Ce qu'on a appris en déployant des agents conversationnels en conditions réelles — les illusions, les vraies difficultés, et ce qui fonctionne.

L'enthousiasme initial

Quand on a commencé à intégrer des LLMs dans les workflows clients en 2024, les demos étaient bluffantes. En production, c'est une autre histoire.

Problème n°1 : la latence perçue

Un agent qui réfléchit 8 secondes avant de répondre, c'est inacceptable en contexte CRM. On a résolu ça avec du streaming de tokens côté UI et des réponses partielles affichées progressivement. L'utilisateur a l'impression de vitesse même si le calcul total dure le même temps.

Problème n°2 : les hallucinations sur les données métier

Un agent branché sur un catalogue produit qui invente des prix — ça arrive. La solution : RAG strict avec validation factuelle. Chaque affirmation de l'agent doit être ancrée dans un chunk de données récupéré, sinon il répond "je ne sais pas".

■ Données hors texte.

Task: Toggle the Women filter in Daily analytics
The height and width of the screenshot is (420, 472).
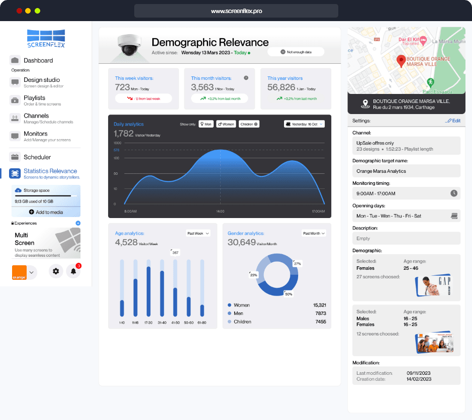Action: pyautogui.click(x=226, y=124)
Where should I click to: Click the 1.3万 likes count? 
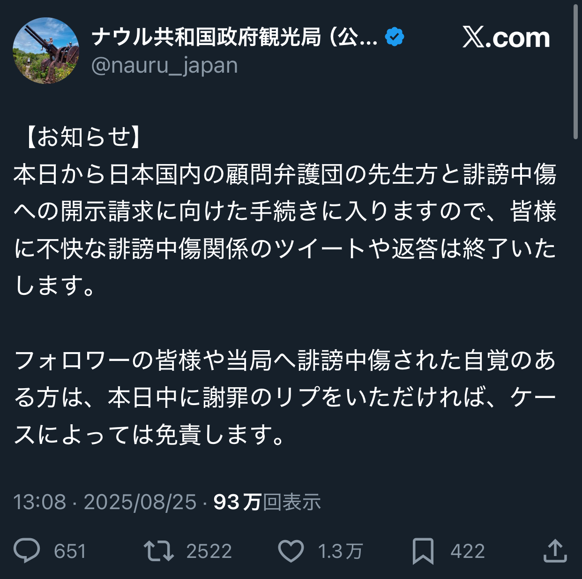pos(340,551)
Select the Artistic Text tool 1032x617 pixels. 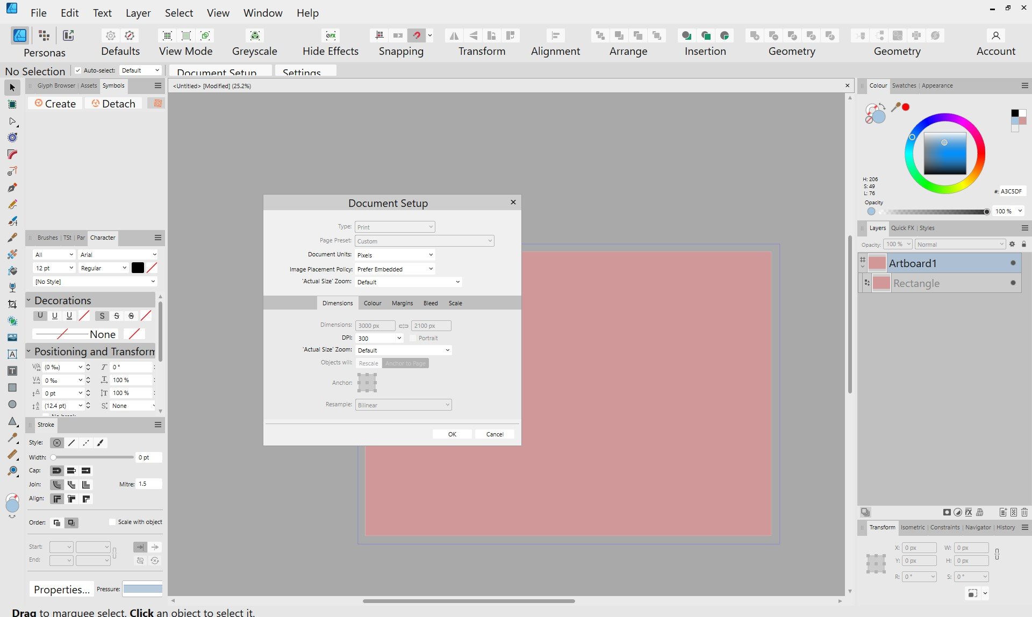click(x=12, y=354)

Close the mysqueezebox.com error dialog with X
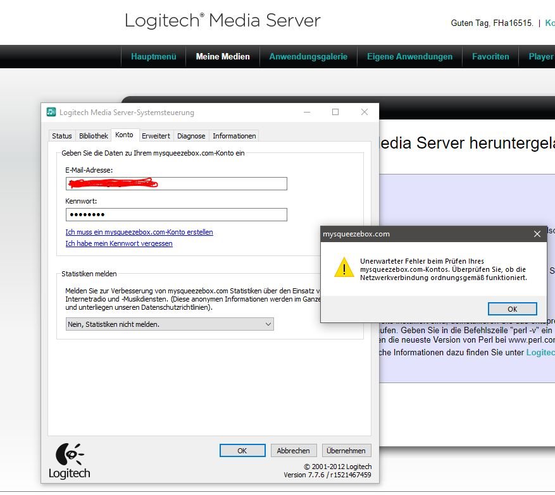tap(537, 234)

Ce qui fonctionne vraiment

Les agents excellents dans des tâches bornées : qualification de leads entrants, extraction d'informations structurées depuis des emails, résumés de tickets support. Dès qu'on sort de ce cadre, les problèmes s'accumulent.

Notre stack en 2025

LangChain pour l'orchestration, Pinecone pour le vector store, Claude 3.5 Sonnet pour l'inférence. On évite GPT-4 pour les données sensibles clients — questions de conformité RGPD.